─── PASSAGE FOR REVIEW ───

Eric Snyder, a technologist leading innovation at the University of Rochester’s Wilmot Cancer Institute, warned that healthcare’s AI ambitions are undermined by “Innovation Theater” and cultural paralysis.
He argued the root cause of the industry’s data crisis is a personnel issue, criticizing the practice of placing clinicians or MBAs, rather than developers and architects, in top technology roles.
Snyder offered a pragmatic alternative, solving complex data requests in under 24 hours and deploying a secure on-prem LLM in a single day, proving that simple solutions exist when the right people are empowered.
While the healthcare industry is fixated on unlocking immediate ROI with AI, some technology leaders are calling out the data health risks lying beneath the surface. Deploying AI-powered solutions atop an unstable foundation of sticks in the form of dangerously flawed underlying data. It’s often more than a mere technical misstep; it’s a sign of the industry “going the wrong way” entirely.
Eric Snyder is the Executive Director of Technology & Innovation at the University of Rochester’s Wilmot Cancer Institute, where his team’s work captured national attention winning a Digital Health Award last year. Snyder occupies a unique position. He leads an “embedded innovation team that doesn’t report through the normal structures,” giving him the autonomy to set his own technical vision and innovate with multi-modal technologies from AI to VR/AR and spatial awareness tech.
Unlike many healthcare tech leaders who are MBAs or clinicians, Snyder is a developer and architect by trade. He brings a technologist’s first-principles approach to an industry he believes is too often stuck in its old habits: “If we aren’t taking care of the data first, then the AI is never going to be as great as it could be.”
To understand Snyder’s warning, you have to grasp the scale of healthcare’s data crisis. The problems are not minor bugs; they are foundational flaws in the system’s DNA. It begins with a simple, devastating fact.
A house of cards: “In healthcare, there is no standard definition for anything,” Snyder stated. “Even within our own institutions, you don’t have the same definitions for certain things, like readmissions. The state defines it differently than a clinical person would.” This definitional chaos is compounded by poor data quality. According to Snyder, the data flowing from Electronic Health Records is, on average, 20 to 30% wrong—a catastrophic error rate when training AI models. The problem is made worse by the industry’s reliance on payer data, which is often incomplete and unrepresentative of the actual patient population, a trend that runs counter to the broader push for digital and AI transformation. “Training AI models on data that isn’t clean is extremely dangerous,” he warned.

─── EXTRACTED MATERIAL ───

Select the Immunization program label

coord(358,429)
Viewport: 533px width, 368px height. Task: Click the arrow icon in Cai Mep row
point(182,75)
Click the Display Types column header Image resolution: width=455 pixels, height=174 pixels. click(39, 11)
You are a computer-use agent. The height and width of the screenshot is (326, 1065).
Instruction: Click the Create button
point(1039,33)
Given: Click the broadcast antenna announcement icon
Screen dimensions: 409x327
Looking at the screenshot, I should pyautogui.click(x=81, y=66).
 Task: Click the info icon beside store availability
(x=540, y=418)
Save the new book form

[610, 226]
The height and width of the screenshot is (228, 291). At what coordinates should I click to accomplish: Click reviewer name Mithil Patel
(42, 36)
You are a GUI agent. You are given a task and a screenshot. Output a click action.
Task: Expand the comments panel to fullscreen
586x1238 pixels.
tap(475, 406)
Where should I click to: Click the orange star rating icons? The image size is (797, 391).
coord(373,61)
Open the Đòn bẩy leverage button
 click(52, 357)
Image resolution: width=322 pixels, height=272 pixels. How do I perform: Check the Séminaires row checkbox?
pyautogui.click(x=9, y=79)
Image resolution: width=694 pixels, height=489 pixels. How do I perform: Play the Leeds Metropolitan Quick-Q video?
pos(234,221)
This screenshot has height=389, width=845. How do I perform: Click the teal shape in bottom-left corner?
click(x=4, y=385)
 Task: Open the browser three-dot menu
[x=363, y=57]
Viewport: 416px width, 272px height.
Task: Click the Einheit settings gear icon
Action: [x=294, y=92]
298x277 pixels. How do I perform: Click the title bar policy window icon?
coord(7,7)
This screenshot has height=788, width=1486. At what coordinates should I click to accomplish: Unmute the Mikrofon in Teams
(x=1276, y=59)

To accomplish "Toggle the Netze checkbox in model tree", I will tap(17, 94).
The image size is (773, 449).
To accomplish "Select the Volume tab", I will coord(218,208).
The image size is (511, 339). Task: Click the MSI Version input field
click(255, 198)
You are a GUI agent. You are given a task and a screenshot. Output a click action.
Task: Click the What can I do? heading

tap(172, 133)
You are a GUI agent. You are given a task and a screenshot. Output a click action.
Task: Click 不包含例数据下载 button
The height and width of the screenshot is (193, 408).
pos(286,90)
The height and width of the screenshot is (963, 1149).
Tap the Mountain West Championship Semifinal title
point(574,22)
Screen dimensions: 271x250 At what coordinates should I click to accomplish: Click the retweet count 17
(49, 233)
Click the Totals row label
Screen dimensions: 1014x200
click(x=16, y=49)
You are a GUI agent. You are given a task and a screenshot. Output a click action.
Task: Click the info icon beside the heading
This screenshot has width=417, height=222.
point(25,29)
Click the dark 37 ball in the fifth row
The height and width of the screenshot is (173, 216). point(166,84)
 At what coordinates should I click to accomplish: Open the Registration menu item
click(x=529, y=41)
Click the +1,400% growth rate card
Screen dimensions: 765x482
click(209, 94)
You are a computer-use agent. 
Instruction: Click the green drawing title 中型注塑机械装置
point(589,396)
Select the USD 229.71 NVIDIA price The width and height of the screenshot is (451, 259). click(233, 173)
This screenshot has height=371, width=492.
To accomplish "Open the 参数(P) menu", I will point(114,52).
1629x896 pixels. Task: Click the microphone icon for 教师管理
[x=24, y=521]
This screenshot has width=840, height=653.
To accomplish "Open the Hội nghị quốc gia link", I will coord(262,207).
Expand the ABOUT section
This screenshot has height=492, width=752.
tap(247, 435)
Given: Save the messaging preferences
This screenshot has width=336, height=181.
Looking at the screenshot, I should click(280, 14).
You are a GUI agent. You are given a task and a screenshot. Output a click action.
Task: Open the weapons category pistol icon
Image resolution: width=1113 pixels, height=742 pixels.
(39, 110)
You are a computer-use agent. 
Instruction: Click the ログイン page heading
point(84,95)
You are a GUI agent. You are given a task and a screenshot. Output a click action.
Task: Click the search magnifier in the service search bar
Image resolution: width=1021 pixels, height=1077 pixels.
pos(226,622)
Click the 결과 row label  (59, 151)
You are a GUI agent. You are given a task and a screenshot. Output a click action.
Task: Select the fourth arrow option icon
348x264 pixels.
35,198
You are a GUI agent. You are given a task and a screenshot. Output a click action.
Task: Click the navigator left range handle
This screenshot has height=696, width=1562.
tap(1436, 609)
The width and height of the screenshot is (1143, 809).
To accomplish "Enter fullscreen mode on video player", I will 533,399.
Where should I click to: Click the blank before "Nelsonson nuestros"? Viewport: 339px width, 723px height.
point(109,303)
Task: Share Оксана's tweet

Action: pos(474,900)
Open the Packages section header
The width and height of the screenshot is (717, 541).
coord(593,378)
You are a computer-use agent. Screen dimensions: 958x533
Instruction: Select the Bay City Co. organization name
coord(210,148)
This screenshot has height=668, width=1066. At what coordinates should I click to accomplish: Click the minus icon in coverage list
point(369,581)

───

# WORK INSTRUCTIONS
1. Condense the paragraph of the healthcare AI piece that begins "A house of cards" into a short bulleted list that keeps its main facts.
2. Please quote the stretch of the healthcare AI piece from "To understand Snyder’s" through "simple, devastating fact.".

# LIST OF ANSWERS
1.
- Healthcare has no standard definitions. Even within one institution, terms like "readmissions" differ, and the state defines it differently than a clinical person would.
- Poor data quality makes this worse. Data from Electronic Health Records is on average 20 to 30% wrong, which is a catastrophic error rate for training AI models.
- The industry relies on payer data, which adds to the problem. This data is often incomplete and unrepresentative of the actual patient population, and the trend runs counter to the broader push for digital and AI transformation.
- Snyder warns that training AI models on data that isn't clean is extremely dangerous.

2.
To understand Snyder’s warning, you have to grasp the scale of healthcare’s data crisis. The problems are not minor bugs; they are foundational flaws in the system’s DNA. It begins with a simple, devastating fact.